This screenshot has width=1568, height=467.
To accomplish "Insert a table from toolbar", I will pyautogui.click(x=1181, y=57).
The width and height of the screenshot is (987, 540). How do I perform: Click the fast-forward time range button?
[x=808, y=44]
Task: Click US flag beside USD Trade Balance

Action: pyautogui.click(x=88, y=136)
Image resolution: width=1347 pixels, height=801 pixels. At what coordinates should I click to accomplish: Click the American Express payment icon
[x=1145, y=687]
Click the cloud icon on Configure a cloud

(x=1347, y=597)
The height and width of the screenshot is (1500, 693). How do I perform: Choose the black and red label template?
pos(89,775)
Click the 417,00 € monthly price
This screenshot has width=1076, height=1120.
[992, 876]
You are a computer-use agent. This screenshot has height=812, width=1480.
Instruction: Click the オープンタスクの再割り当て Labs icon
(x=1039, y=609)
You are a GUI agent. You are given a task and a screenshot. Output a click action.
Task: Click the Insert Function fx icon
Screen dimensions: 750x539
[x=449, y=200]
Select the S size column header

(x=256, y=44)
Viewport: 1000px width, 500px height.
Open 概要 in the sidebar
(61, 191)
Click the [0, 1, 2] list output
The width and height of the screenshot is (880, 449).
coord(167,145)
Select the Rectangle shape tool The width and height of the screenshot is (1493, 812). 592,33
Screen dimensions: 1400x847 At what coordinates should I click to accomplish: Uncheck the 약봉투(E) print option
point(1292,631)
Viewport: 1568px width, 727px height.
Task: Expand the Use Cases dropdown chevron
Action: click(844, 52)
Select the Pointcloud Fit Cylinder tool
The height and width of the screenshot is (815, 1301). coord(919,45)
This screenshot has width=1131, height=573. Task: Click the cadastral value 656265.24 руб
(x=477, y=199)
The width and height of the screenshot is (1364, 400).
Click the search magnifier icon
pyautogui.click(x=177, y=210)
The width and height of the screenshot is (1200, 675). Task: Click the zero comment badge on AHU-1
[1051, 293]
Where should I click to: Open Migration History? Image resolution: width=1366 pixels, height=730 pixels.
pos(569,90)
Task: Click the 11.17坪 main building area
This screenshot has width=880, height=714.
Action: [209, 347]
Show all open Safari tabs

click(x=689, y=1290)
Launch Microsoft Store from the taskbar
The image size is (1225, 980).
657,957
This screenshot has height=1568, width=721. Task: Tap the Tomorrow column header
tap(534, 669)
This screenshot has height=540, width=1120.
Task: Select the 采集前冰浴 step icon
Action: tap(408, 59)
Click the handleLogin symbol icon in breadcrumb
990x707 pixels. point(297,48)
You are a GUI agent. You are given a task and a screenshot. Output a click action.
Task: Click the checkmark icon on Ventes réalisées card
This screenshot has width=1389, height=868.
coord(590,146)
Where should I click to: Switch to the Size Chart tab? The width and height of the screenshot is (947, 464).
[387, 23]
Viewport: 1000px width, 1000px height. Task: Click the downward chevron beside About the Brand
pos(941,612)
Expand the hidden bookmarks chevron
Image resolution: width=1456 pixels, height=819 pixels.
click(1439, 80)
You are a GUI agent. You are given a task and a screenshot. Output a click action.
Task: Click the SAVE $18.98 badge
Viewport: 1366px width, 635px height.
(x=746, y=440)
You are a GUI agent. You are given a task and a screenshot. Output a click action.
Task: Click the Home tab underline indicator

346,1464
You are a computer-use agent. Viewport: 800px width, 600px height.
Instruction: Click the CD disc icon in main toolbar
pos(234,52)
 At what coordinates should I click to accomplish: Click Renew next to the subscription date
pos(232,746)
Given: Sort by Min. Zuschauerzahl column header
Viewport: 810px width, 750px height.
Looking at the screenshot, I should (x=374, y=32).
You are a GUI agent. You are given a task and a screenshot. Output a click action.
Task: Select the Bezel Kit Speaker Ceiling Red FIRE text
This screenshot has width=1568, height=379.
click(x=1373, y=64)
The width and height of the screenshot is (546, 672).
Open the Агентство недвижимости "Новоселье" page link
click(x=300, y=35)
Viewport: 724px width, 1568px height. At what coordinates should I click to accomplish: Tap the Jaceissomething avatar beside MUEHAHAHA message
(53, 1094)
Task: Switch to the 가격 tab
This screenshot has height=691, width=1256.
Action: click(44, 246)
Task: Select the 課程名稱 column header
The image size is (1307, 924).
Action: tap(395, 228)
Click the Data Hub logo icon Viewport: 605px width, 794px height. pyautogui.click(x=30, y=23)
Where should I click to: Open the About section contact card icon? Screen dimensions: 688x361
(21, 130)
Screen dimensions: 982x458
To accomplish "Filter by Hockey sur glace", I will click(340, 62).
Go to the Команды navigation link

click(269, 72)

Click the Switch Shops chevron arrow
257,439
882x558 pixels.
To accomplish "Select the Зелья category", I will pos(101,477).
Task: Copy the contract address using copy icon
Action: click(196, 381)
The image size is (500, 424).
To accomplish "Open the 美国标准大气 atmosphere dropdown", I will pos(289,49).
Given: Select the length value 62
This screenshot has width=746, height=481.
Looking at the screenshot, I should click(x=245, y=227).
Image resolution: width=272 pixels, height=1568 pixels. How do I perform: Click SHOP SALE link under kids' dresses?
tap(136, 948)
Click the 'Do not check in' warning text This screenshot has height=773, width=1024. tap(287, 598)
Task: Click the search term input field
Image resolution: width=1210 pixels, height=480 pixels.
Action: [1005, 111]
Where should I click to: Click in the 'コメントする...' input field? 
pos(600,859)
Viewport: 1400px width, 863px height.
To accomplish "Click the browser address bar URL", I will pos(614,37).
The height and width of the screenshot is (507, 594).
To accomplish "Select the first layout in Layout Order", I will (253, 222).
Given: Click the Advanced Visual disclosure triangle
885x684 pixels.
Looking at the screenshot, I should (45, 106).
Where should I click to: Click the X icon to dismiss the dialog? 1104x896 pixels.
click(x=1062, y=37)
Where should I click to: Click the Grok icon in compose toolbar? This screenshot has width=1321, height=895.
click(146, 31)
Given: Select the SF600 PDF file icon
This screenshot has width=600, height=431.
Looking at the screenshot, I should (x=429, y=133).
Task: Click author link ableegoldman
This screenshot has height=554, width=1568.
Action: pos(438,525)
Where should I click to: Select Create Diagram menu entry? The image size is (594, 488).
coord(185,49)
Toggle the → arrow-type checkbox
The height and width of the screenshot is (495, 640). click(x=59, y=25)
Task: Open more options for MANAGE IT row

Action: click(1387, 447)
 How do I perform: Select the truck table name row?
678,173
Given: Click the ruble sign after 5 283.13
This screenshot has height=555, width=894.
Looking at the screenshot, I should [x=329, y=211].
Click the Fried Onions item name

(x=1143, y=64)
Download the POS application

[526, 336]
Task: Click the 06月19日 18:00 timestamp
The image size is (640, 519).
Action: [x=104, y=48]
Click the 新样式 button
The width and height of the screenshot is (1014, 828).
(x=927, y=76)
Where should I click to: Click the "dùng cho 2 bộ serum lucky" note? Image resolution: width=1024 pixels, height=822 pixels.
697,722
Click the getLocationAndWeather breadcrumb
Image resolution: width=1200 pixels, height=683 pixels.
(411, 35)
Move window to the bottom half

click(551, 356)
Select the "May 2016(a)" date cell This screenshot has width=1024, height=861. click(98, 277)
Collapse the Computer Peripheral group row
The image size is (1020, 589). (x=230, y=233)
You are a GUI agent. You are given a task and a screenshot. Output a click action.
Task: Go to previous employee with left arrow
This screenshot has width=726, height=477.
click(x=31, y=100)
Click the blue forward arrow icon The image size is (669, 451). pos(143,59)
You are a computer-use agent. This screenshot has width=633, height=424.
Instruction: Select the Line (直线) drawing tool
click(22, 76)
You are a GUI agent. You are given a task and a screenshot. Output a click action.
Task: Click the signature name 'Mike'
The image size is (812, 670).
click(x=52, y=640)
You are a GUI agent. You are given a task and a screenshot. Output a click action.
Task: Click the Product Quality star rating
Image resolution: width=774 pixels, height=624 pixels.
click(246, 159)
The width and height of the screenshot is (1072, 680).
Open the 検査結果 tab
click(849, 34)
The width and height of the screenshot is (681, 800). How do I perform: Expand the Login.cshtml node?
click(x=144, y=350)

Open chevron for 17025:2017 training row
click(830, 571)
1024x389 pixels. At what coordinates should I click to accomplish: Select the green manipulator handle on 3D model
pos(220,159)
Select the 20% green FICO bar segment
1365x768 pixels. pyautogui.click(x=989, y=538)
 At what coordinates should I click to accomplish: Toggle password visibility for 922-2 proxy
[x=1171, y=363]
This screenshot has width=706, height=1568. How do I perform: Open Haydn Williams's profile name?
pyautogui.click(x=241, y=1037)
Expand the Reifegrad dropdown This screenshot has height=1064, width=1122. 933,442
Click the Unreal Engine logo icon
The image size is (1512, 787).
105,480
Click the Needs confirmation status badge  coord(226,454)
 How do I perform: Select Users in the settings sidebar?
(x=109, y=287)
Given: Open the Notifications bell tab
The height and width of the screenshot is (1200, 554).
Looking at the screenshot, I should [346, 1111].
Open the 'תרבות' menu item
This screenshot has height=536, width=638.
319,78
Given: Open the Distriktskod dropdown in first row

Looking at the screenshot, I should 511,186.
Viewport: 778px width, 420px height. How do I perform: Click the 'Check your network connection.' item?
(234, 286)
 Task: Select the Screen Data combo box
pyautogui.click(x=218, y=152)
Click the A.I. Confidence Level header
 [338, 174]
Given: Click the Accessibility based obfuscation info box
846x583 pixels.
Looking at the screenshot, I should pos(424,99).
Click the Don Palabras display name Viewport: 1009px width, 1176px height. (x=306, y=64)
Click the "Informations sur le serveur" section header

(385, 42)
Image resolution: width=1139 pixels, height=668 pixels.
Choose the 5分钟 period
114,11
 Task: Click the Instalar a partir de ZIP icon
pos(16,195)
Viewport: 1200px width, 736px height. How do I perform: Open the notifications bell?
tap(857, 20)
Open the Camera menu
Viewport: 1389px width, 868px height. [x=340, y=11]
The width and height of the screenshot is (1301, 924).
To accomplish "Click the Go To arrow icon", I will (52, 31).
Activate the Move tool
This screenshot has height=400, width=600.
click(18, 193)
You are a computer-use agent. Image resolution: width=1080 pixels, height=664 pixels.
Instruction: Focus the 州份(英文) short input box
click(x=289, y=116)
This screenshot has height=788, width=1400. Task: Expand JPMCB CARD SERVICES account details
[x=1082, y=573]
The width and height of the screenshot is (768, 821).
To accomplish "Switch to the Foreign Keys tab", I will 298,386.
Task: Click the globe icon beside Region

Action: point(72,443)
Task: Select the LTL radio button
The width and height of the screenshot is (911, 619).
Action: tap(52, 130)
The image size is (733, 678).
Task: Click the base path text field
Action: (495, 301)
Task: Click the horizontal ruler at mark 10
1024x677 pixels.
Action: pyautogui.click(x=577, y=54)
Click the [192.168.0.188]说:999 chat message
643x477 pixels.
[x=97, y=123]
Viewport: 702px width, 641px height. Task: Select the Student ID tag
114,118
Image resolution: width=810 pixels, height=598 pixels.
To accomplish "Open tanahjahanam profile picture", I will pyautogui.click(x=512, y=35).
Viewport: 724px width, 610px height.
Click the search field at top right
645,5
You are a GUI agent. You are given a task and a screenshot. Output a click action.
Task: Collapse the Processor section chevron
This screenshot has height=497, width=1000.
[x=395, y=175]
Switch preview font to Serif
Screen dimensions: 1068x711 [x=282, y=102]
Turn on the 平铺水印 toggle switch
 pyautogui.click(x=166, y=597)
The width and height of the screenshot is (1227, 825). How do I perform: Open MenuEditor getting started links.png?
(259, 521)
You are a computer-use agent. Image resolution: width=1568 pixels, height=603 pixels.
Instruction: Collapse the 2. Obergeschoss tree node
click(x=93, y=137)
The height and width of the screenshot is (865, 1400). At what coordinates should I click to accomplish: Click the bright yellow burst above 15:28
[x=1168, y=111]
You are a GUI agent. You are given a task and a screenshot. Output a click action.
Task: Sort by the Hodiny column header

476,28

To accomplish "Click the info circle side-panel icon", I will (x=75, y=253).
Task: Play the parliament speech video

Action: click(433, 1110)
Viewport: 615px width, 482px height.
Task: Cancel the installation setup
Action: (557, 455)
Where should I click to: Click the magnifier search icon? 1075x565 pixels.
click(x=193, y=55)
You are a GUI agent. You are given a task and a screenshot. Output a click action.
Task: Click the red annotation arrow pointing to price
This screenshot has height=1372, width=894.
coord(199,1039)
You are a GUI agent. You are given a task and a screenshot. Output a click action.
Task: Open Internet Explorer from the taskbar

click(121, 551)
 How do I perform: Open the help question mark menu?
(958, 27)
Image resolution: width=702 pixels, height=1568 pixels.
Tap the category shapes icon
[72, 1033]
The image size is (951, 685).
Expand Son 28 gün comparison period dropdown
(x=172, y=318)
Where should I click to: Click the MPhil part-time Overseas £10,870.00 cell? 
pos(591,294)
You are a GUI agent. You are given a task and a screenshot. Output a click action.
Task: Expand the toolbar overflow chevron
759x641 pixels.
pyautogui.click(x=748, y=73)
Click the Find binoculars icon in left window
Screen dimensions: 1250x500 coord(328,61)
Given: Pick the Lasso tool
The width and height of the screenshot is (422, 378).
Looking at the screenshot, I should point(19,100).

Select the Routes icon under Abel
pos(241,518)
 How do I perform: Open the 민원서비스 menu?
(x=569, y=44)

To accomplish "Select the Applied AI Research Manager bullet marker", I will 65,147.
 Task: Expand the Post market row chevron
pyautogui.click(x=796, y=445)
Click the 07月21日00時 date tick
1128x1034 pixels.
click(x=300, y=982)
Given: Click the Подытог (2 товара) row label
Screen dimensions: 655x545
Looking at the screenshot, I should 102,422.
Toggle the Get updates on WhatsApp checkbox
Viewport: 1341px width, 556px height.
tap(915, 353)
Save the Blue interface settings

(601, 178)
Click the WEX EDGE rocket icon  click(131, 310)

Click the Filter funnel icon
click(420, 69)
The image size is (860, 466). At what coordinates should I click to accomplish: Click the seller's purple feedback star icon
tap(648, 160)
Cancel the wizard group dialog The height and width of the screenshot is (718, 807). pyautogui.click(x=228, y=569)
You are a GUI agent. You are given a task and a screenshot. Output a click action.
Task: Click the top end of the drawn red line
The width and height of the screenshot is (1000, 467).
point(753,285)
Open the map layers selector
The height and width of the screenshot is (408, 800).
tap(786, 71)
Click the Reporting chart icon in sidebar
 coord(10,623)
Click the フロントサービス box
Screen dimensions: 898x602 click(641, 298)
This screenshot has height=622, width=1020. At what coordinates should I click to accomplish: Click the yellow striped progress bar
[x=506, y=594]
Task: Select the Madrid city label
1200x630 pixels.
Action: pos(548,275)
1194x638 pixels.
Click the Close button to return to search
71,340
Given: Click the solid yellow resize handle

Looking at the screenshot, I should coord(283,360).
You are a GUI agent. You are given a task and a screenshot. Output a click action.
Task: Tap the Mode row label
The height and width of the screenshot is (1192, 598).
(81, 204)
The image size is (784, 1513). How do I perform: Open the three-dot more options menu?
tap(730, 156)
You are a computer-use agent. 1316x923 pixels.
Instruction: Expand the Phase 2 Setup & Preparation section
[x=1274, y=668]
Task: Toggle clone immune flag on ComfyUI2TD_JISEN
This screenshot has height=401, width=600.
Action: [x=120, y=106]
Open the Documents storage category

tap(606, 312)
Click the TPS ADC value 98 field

^^^^^^^^^^^^^^^^

(EXERCISE OBJECTIVE) Copy each line in the entries above where "Insert" turns up.

(OUTPUT OF THE TASK)
To accomplish "Insert a table from toolbar", I will pyautogui.click(x=1181, y=57).
Task: Click the Insert Function fx icon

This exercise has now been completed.